──────── Records to process

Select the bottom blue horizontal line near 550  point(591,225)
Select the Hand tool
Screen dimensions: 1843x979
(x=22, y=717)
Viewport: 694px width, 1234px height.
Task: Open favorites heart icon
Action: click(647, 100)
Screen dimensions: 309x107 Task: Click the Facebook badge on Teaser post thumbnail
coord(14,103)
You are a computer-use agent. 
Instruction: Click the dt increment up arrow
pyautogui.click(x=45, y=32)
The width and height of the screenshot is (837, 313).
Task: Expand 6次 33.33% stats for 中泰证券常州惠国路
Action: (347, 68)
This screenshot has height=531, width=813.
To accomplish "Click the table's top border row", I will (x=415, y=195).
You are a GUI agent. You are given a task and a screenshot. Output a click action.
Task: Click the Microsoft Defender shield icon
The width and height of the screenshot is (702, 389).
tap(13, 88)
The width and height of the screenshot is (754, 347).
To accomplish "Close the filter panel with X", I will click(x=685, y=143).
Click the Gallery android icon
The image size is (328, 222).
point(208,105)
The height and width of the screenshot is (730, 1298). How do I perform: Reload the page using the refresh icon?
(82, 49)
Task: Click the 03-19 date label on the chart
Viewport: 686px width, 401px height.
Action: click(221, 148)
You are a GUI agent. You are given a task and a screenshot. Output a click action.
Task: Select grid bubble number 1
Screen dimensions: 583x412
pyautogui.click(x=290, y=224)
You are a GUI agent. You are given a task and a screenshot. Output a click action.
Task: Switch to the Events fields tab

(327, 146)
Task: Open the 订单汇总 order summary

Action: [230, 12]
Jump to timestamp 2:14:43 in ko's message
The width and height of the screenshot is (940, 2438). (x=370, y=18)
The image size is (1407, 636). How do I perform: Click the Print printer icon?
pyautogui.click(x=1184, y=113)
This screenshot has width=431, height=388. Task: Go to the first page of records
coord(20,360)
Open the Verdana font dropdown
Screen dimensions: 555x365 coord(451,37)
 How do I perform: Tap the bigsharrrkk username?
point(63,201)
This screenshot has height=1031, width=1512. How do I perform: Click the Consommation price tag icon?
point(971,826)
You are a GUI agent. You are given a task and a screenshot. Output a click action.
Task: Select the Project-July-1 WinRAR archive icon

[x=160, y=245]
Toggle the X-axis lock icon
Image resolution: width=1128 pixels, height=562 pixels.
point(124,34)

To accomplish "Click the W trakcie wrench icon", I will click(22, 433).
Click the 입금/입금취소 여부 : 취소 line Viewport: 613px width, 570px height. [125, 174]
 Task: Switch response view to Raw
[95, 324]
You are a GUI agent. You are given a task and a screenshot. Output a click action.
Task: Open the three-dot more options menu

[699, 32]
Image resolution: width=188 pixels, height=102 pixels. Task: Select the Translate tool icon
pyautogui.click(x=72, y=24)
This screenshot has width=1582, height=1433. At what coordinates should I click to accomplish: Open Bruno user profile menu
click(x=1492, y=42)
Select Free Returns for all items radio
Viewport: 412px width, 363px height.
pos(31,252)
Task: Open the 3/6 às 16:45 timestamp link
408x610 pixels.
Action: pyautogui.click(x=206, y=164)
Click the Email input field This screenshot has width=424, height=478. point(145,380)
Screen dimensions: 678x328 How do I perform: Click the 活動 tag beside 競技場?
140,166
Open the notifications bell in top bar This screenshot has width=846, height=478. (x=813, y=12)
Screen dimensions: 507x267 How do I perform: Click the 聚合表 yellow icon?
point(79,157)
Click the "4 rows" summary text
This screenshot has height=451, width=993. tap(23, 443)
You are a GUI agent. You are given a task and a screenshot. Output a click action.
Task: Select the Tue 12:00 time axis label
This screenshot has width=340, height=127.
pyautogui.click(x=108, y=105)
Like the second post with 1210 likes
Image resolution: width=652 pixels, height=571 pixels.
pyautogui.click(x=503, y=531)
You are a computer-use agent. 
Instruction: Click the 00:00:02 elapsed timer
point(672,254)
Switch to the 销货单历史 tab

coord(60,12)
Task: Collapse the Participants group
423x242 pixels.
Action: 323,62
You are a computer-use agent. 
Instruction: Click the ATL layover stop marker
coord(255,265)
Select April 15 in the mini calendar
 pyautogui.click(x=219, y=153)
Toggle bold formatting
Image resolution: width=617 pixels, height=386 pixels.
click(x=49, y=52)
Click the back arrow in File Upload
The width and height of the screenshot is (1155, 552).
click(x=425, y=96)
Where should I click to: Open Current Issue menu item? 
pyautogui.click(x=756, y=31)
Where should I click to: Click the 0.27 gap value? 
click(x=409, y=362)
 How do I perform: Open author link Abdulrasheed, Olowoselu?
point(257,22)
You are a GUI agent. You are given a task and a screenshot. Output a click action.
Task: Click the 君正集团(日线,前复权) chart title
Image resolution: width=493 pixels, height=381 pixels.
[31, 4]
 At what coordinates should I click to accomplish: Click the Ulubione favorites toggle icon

────────────────

→ **What is being asked**
Using the data above, report the number of lines that contain the string "chart", and only that number.

→ **Solution**
2